=== Problem ===
Rewrite the items below as a numbered list, dropping any blank lines.

═══ Recorded data

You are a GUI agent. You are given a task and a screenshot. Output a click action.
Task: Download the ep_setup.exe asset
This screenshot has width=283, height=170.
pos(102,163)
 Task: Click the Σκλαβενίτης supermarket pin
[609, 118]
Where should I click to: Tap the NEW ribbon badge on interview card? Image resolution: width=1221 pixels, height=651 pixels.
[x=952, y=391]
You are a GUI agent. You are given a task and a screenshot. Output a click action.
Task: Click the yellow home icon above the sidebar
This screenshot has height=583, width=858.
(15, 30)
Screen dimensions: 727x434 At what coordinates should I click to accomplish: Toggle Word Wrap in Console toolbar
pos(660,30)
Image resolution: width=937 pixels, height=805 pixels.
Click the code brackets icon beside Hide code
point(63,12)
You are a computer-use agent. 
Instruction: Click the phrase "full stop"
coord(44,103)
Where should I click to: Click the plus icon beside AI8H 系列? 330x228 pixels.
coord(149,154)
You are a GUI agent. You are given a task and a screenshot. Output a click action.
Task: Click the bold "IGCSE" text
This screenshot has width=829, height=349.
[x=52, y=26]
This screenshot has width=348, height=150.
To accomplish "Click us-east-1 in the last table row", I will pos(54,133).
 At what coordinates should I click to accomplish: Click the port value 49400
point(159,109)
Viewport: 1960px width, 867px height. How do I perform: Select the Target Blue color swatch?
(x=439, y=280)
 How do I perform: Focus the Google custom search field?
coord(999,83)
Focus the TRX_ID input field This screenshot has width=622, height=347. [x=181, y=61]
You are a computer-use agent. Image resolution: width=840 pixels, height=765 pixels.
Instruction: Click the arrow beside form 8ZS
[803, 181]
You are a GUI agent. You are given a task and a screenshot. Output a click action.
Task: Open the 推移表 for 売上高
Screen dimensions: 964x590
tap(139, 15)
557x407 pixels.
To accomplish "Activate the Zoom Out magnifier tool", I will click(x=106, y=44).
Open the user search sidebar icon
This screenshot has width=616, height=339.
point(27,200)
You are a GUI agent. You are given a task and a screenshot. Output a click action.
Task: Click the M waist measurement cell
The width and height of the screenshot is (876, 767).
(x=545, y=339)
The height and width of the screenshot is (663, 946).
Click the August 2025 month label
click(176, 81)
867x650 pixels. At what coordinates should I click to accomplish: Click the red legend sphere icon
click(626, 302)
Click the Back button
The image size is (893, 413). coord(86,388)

══════

=== Answer to this exercise ===
1. You are a GUI agent. You are given a task and a screenshot. Output a click action.
2. Task: Download the ep_setup.exe asset
3. This screenshot has width=283, height=170.
4. pos(102,163)
5.  Task: Click the Σκλαβενίτης supermarket pin
6. [609, 118]
7. Where should I click to: Tap the NEW ribbon badge on interview card? Image resolution: width=1221 pixels, height=651 pixels.
8. [x=952, y=391]
9. You are a GUI agent. You are given a task and a screenshot. Output a click action.
10. Task: Click the yellow home icon above the sidebar
11. This screenshot has height=583, width=858.
12. (15, 30)
13. Screen dimensions: 727x434 At what coordinates should I click to accomplish: Toggle Word Wrap in Console toolbar
14. pos(660,30)
15. Image resolution: width=937 pixels, height=805 pixels.
16. Click the code brackets icon beside Hide code
17. point(63,12)
18. You are a computer-use agent. 
19. Instruction: Click the phrase "full stop"
20. coord(44,103)
21. Where should I click to: Click the plus icon beside AI8H 系列? 330x228 pixels.
22. coord(149,154)
23. You are a GUI agent. You are given a task and a screenshot. Output a click action.
24. Task: Click the bold "IGCSE" text
25. This screenshot has width=829, height=349.
26. [x=52, y=26]
27. This screenshot has width=348, height=150.
28. To accomplish "Click us-east-1 in the last table row", I will pos(54,133).
29.  At what coordinates should I click to accomplish: Click the port value 49400
30. point(159,109)
31. Viewport: 1960px width, 867px height. How do I perform: Select the Target Blue color swatch?
32. (x=439, y=280)
33.  How do I perform: Focus the Google custom search field?
34. coord(999,83)
35. Focus the TRX_ID input field This screenshot has width=622, height=347. [x=181, y=61]
36. You are a computer-use agent. Image resolution: width=840 pixels, height=765 pixels.
37. Instruction: Click the arrow beside form 8ZS
38. [803, 181]
39. You are a GUI agent. You are given a task and a screenshot. Output a click action.
40. Task: Open the 推移表 for 売上高
41. Screen dimensions: 964x590
42. tap(139, 15)
43. 557x407 pixels.
44. To accomplish "Activate the Zoom Out magnifier tool", I will click(x=106, y=44).
45. Open the user search sidebar icon
46. This screenshot has width=616, height=339.
47. point(27,200)
48. You are a GUI agent. You are given a task and a screenshot. Output a click action.
49. Task: Click the M waist measurement cell
50. The width and height of the screenshot is (876, 767).
51. (x=545, y=339)
52. The height and width of the screenshot is (663, 946).
53. Click the August 2025 month label
54. click(176, 81)
55. 867x650 pixels. At what coordinates should I click to accomplish: Click the red legend sphere icon
56. click(626, 302)
57. Click the Back button
58. The image size is (893, 413). coord(86,388)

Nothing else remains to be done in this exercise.